Pourquoi autant de crimes? Les réponses sont nombreuses mais globalement 4 à 5 motivations principales sont avancées. D’abord, il y a la croyance dans les rituels de sorcellerie. Ce phénomène s’accompagne de la démultiplication du nombre de charlatans, marabouts et autres gourous adeptes de sectes pour lesquels les sacrifices et les crimes rituels constituent des solutions à tout: accès à de hautes fonctions, réussite sociale, augmentation de la force vitale et autres pouvoirs surnaturels.
Ensuite, il y a le facteur lié à la fortune. Ainsi, l’on pratique ce crime rituel dans le but de devenir riche. En outre l’autre facteur important est lié à l’appétit du pouvoir, et connaît son apogée au moment des échéances électorales dans de nombreux pays africains. Ainsi, on note une recrudescence des crimes rituels durant les périodes électorales dans de nombreux pays africains.
«A l’approche des élections, ces pratiques se multiplient. C’est un business lucratif. En période pré-électorale, les marchands de la sous-région se rendent sur place, parfois en classe affaires, pour vendre leur service de consultants de l’irrationnel», soulignait Francis Akindes, professeur de sociologie à l’Université de Bouaké, en Côte d’Ivoire, dans les colonnes de l’hebdomadaire Jeune Afrique.
Par ailleurs, la recrudescence des sacrifices (cadavres mutilés) et des crimes dits rituels s’explique aussi par le fait que leurs auteurs jouissent souvent de l’impunité quand ils échappent à la vindicte populaire. Dans ce cas, la révolte et l’indignation des populations ne se fait pas attendre. Cette situation s’explique aussi par l’incompétence des forces de l’ordre à s’attaquer à ce genre de crimes très ancrés dans les mœurs et les systèmes politiques, la complicité dont jouissent certains auteurs et commanditaires et bien sûr la passivité des populations.
Enfin, il y a l’appât macabre du gain qui pousse de nombreux chasseurs de primes à la recherche de proies faciles pour les sacrifices recommandés par les vendeurs de rêves à des hommes fortunés et puissants et qui souhaitent consolider leur puissance. Selon l’ONU, un membre d’un albinos se négocie autour de 600 dollars et un corps entier peut coûter jusqu’à 75.000 dollars. Une fortune qui contribue à la multiplication des crimes odieux contre cette minorité. Du coup, même morts, les albinos ne reposent pas en paix dans de nombreux pays: Malawi, Tanzanie, Kenya, Mali, etc. Leurs tombes sont souvent profanées.

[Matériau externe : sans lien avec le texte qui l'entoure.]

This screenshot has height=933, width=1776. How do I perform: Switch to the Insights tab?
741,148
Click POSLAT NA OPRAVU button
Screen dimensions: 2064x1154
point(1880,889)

Mais pourquoi alors cible-t-on les enfants et surtout les albinos? Si le choix des enfants s’explique par leur innocence qui en fait des proies faciles, pour les albinos, cette situation s’explique par le fait que de nombreuses croyances et superstitions attribuent à leurs organes des pouvoirs magiques.
Reste que ces pratiques sont très ancrées dans le subconscient des populations africaines. Il faut aller au-delà des interdictions et sanctions pour lutter contre ce phénomène. A côté de la répression, il faut beaucoup de campagnes d’éducation et de sensibilisation pour diminuer un phénomène d’un autre âge.